Hay una secuencia que creo que resume a la perfección a Doom Eternal.
Imaginad un tiroteo lleno de enemigos. De repente, hace acto de presencia un Cacodemon, ese emblemático – y ciclópeo – enemigo de la saga. Si somos capaces de hacer que se zampe una granada o un explosivo, lo dejaremos tiernecito para una glory kill en la que el Doom Slayer le agarrará el ojo con todas sus fuerzas y se lo arrancará con tal saña que sonará como si alguien estuviera estirando un pato de goma hasta descorcharle la cabeza. Esa mezcla de brutalidad, gore, gamberrismo y autoconsciencia de la que hace gala Doom Eternal es una muestra de hasta qué punto esta id Software de 2020 tiene cogida la medida al material con el que trabaja y cómo está tejiendo un videojuego que no solo quiere ser digno heredero de los juegos que dieron origen a la saga, sino que pretende reclamar un puesto de honor dentro de la franquicia que sentó muchas de las bases del género.

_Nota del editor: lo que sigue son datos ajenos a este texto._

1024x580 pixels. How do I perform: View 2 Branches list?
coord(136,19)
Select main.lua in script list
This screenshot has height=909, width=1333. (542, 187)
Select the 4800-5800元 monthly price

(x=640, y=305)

Y es que desde los primeros compases se respira ese respeto por sus antecesores. La ambientación es exactamente la misma que la de Doom II: el infierno ha invadido la Tierra y, como no podía ser de otro modo, o nos hacemos cargo nosotros de la exterminación demoníaca o aquí no se encarga de esto ni dios. Por si fuera poco, cuando nos ponemos manos a la masacre, el comienzo es exactamente igual al del primer mapa de la citada obra maestra de id. Una habitación, tres-enemigos-que-pronto-serán-cadáveres y nosotros. Aunque aquí hay una pequeña diferencia: nuestra arma básica es la escopeta. Sacrilegio, ¿dónde está la pistola? Pues no lo sabemos pero, sinceramente, tampoco es que importe mucho porque, como todo buen jugador de FPS sabe, los shooters se miden por su escopeta. Y esta sigue siendo de calidad suprema. Así que, con estos mimbres, empieza un título en el que el combate sigue siendo sólido como una roca.